___ RECORDS PROVIDED

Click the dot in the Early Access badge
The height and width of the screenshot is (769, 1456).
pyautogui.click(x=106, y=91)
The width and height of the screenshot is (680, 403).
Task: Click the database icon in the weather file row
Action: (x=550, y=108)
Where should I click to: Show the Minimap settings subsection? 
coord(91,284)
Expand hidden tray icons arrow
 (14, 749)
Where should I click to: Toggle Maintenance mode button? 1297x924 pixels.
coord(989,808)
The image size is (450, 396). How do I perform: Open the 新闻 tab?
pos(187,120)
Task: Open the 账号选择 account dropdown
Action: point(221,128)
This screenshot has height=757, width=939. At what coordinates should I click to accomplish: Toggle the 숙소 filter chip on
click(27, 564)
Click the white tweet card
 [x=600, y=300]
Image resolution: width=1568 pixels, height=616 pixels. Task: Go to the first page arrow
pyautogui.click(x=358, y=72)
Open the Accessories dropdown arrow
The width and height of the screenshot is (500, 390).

______

*AIM OF THE TASK*: Output all of the records above verbatim, line by line.

*PROBLEM SOLUTION*:
Click the dot in the Early Access badge
The height and width of the screenshot is (769, 1456).
pyautogui.click(x=106, y=91)
The width and height of the screenshot is (680, 403).
Task: Click the database icon in the weather file row
Action: (x=550, y=108)
Where should I click to: Show the Minimap settings subsection? 
coord(91,284)
Expand hidden tray icons arrow
 (14, 749)
Where should I click to: Toggle Maintenance mode button? 1297x924 pixels.
coord(989,808)
The image size is (450, 396). How do I perform: Open the 新闻 tab?
pos(187,120)
Task: Open the 账号选择 account dropdown
Action: point(221,128)
This screenshot has height=757, width=939. At what coordinates should I click to accomplish: Toggle the 숙소 filter chip on
click(27, 564)
Click the white tweet card
 [x=600, y=300]
Image resolution: width=1568 pixels, height=616 pixels. Task: Go to the first page arrow
pyautogui.click(x=358, y=72)
Open the Accessories dropdown arrow
The width and height of the screenshot is (500, 390).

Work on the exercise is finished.